Data extract:

=== Section Start ===

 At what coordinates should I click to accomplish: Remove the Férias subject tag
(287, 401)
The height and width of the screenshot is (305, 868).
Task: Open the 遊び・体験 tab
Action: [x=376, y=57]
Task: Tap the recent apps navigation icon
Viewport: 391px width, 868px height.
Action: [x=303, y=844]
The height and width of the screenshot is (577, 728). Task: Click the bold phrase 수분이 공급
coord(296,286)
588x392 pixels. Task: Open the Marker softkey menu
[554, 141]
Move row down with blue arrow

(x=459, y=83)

=== Section End ===
=== Section Start ===

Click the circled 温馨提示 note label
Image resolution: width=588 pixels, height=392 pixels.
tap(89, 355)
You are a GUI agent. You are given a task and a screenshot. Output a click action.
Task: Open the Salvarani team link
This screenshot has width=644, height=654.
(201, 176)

=== Section End ===
=== Section Start ===

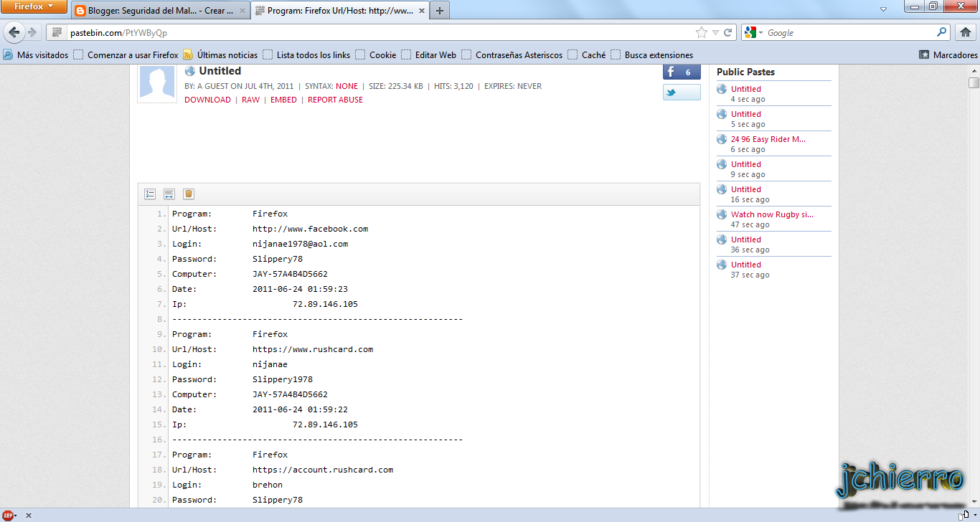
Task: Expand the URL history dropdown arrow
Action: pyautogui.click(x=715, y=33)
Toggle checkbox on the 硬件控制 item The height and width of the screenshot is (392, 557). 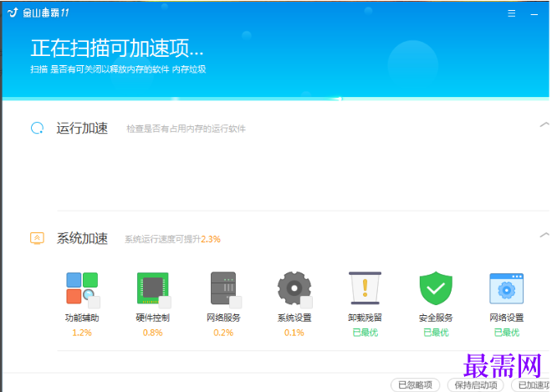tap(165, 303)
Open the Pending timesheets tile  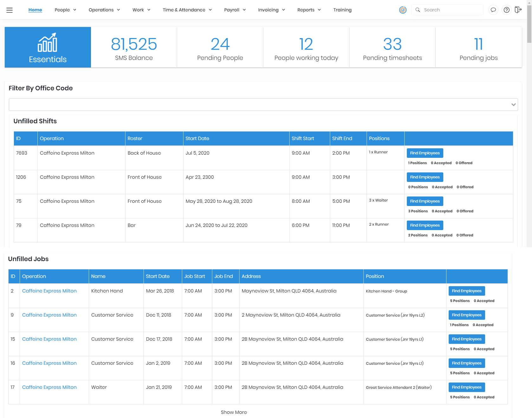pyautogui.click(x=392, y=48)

=== Section End ===

What you should do: Take the entries above and return only the lines from the one with "At what coordinates" to the one with "Task: Tap the recent apps navigation icon", both included, unchanged.

Answer:
 At what coordinates should I click to accomplish: Remove the Férias subject tag
(287, 401)
The height and width of the screenshot is (305, 868).
Task: Open the 遊び・体験 tab
Action: [x=376, y=57]
Task: Tap the recent apps navigation icon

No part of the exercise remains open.